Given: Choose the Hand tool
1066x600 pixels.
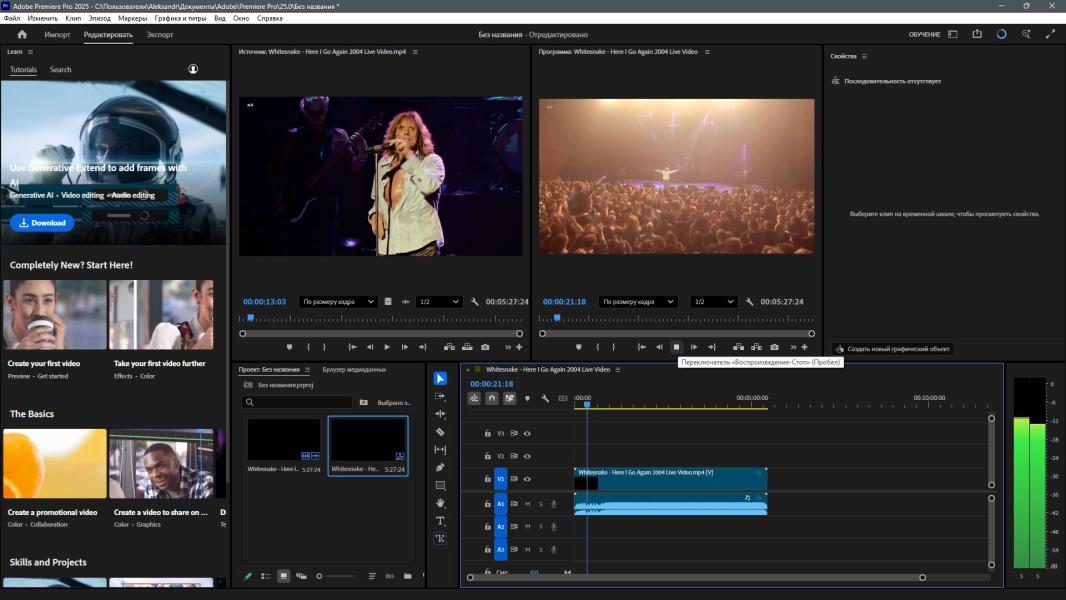Looking at the screenshot, I should pyautogui.click(x=440, y=503).
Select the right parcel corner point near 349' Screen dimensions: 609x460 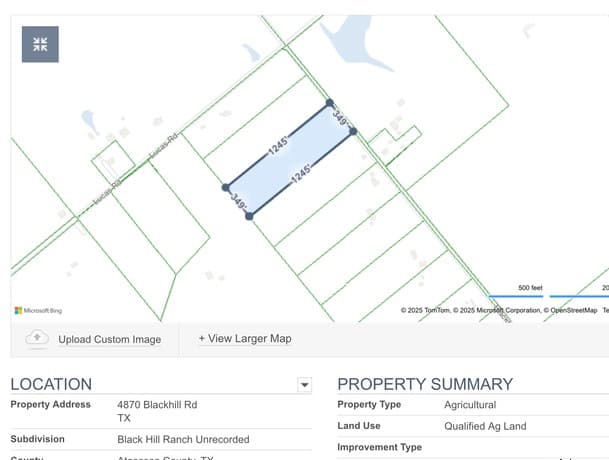pyautogui.click(x=353, y=132)
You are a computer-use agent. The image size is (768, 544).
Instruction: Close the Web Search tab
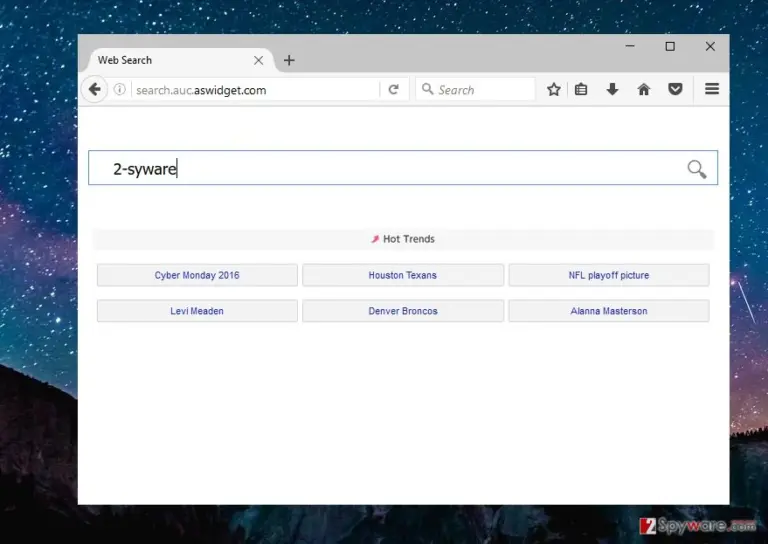click(x=259, y=60)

Assignment — Omit the pictures and write out exactly the lines from the one containing "You are a computer-use" through the last line of the material.

Answer to this exercise —
You are a computer-use agent. The image size is (768, 544).
Instruction: Close the Web Search tab
click(x=259, y=60)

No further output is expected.